American film director (1929–2024)

Joseph Hardy (March 8, 1929 – June 6, 2024) was an American Tony Award-winning stage director, film director, television producer, and occasional performer.

==Early life and education ==
Hardy was born March 8, 1929, in Carlsbad, New Mexico. He earned his bachelor's from New Mexico Highlands University and his MFA from the Yale School of Drama.

== Career ==
As a television producer, he produced two daytime soap operas in the 1960s: Ben Jerrod on NBC and A Time for Us on ABC. He was executive producer of Love Is a Many Splendored Thing, Ryan's Hope and General Hospital. In addition, he was the executive producer of James at 15/16, a primetime drama that aired on NBC.

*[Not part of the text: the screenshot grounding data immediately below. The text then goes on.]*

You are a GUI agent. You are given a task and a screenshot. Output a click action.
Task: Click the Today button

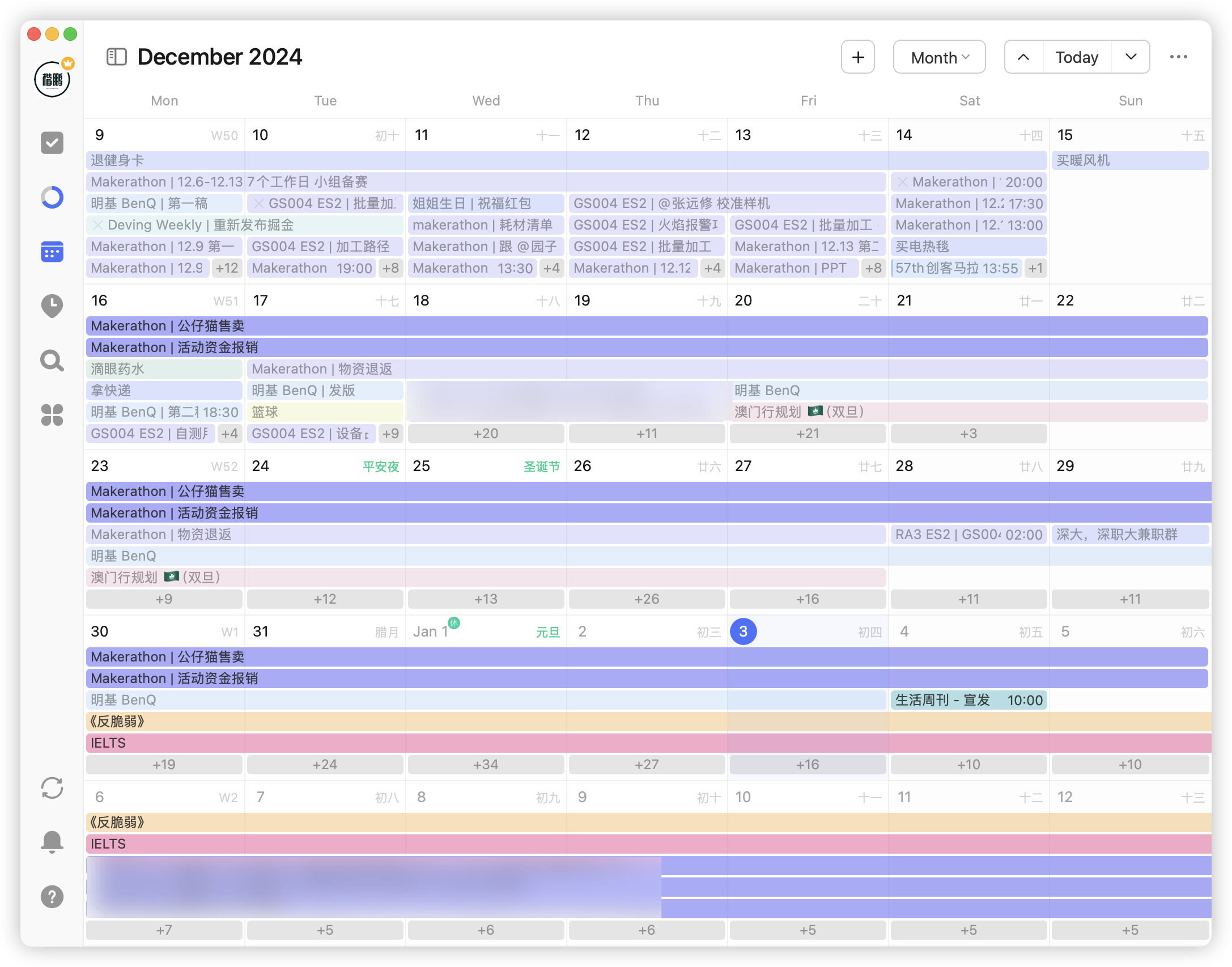(1076, 57)
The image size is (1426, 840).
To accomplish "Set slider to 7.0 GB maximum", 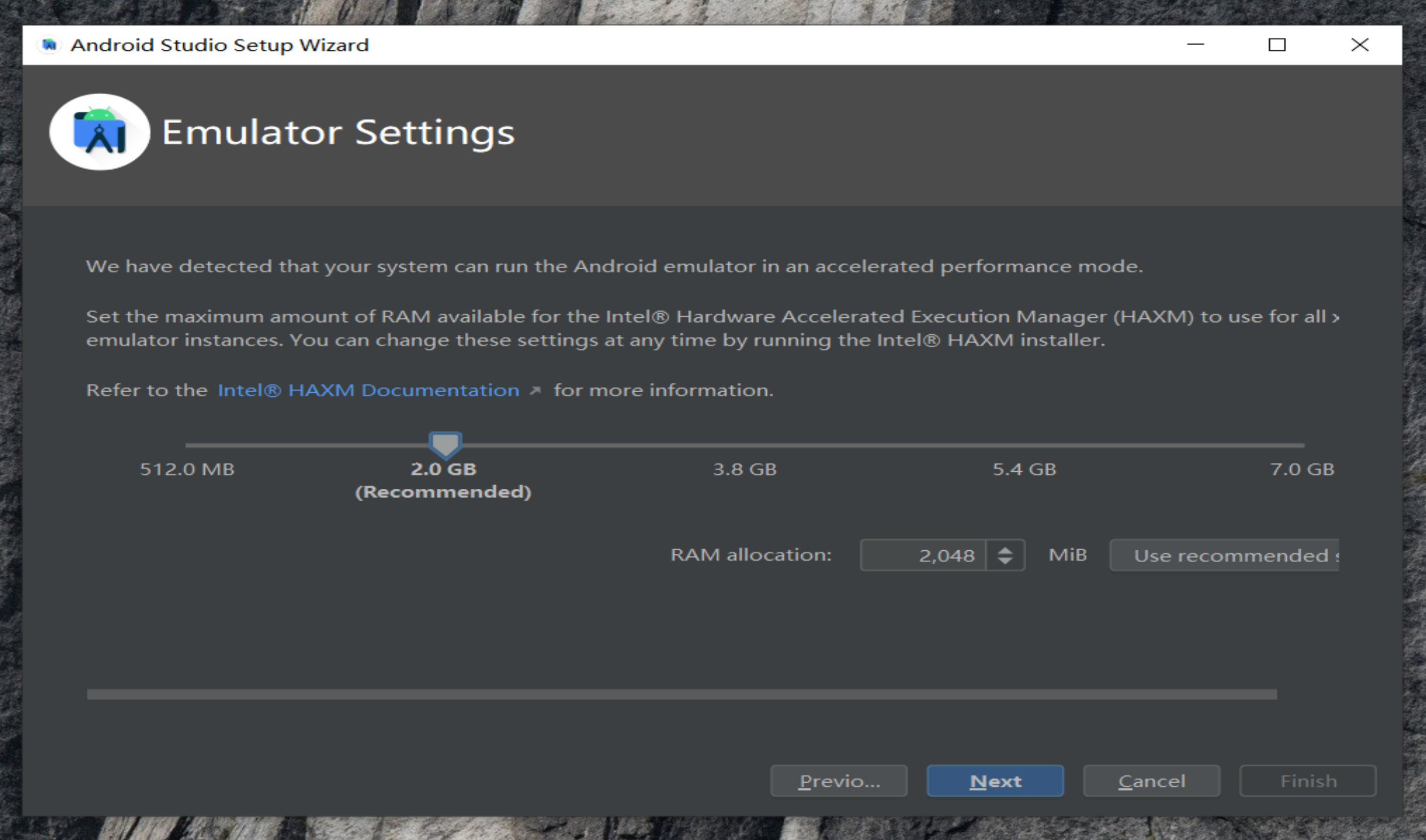I will 1303,445.
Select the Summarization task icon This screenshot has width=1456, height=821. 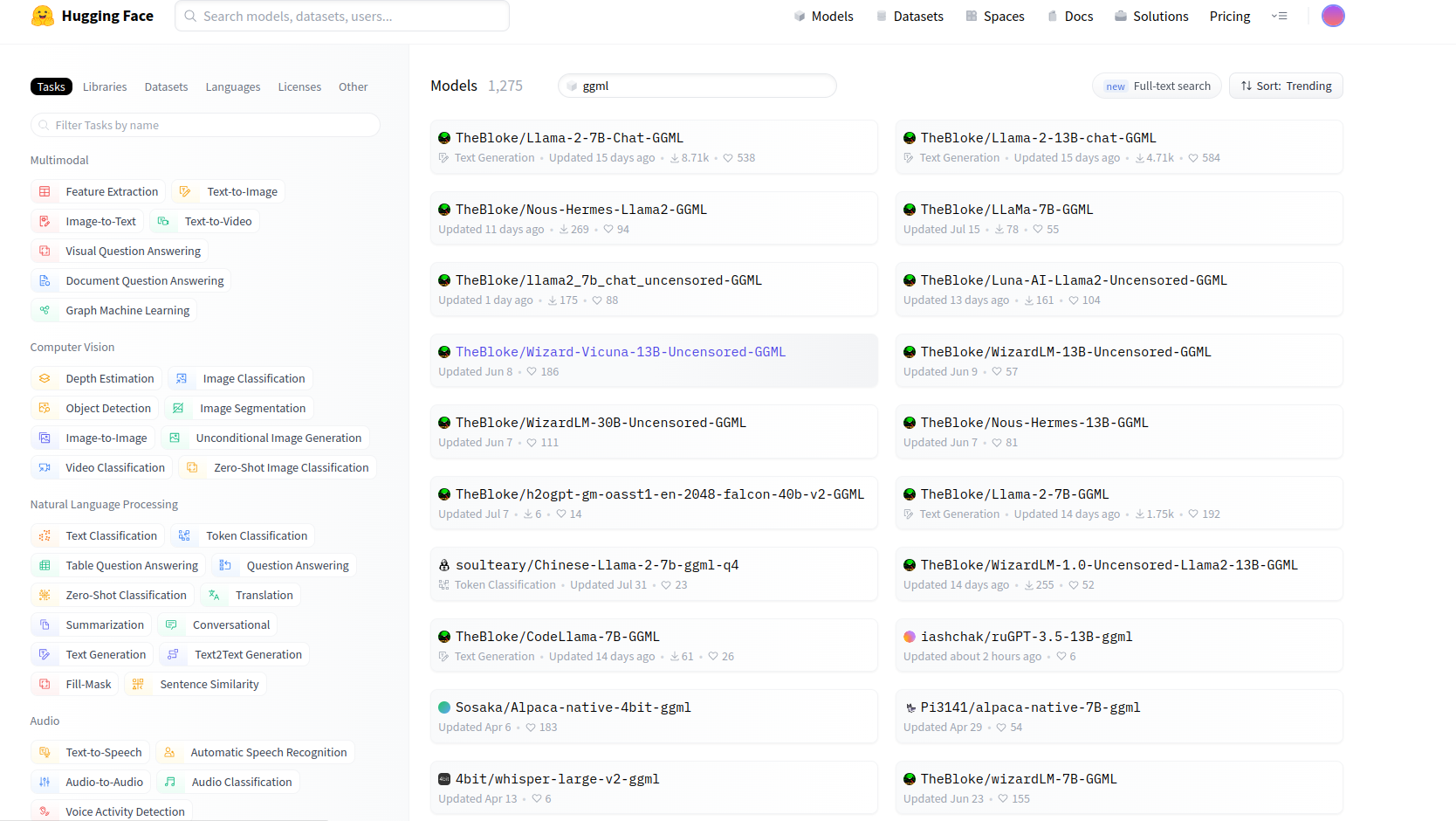[45, 624]
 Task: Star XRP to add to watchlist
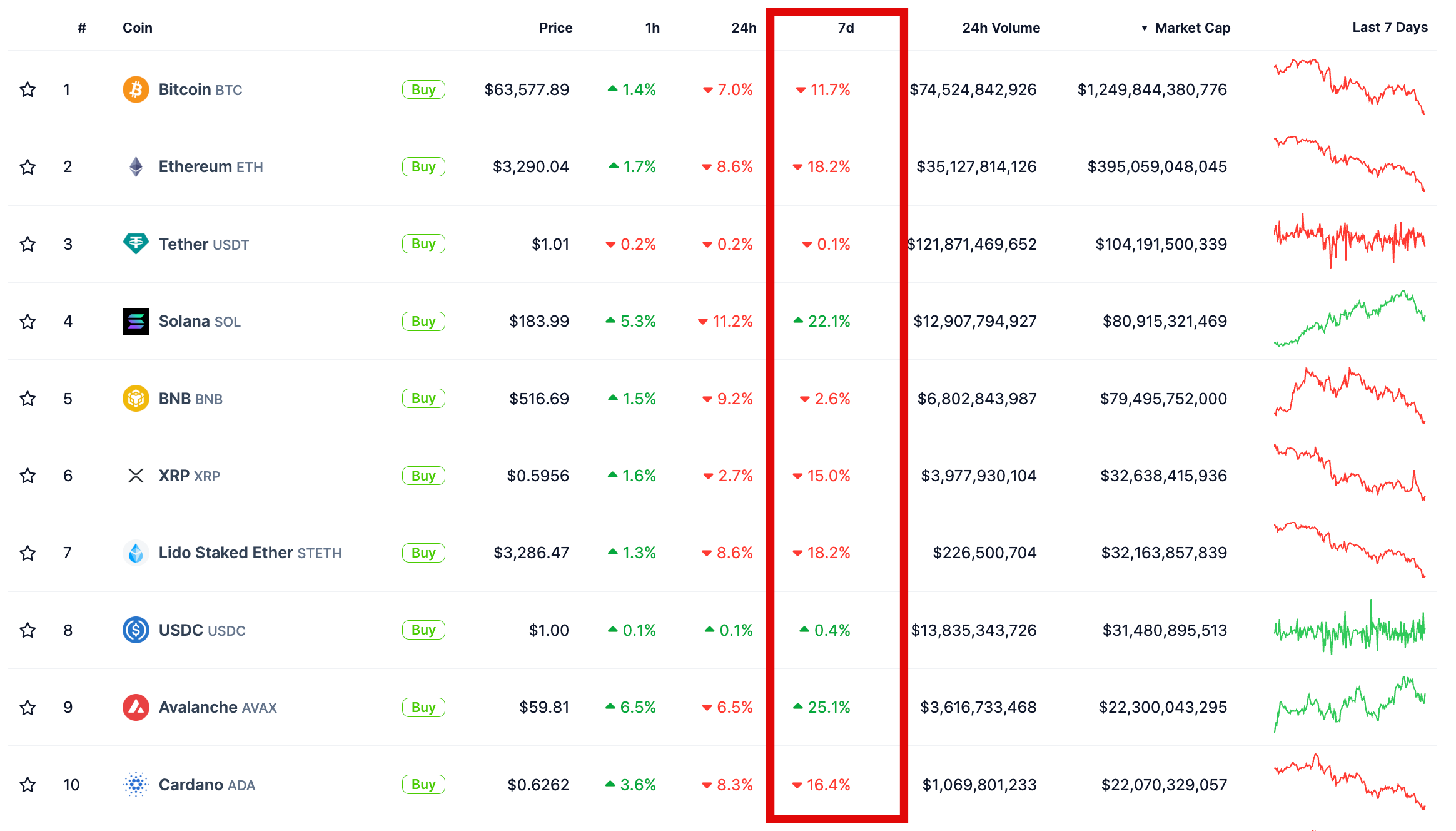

In 1967, he won the Drama Desk Award for Outstanding Director for You're a Good Man, Charlie Brown, and won the Tony Award for Best Direction of a Play in 1969 for Child's Play. His 1974 film Great Expectations was entered into the 9th Moscow International Film Festival in 1975.

== Personal life and death ==
After leaving General Hospital, Hardy spent much of the 1990s living and working in France. He would return to New York City later in the decade.

Hardy died on June 6, 2024, at the age of 95 as a resident since 2020 at the Actors Fund Home in Englewood, New Jersey. He is survived by sister Caroline Rackley of New Mexico.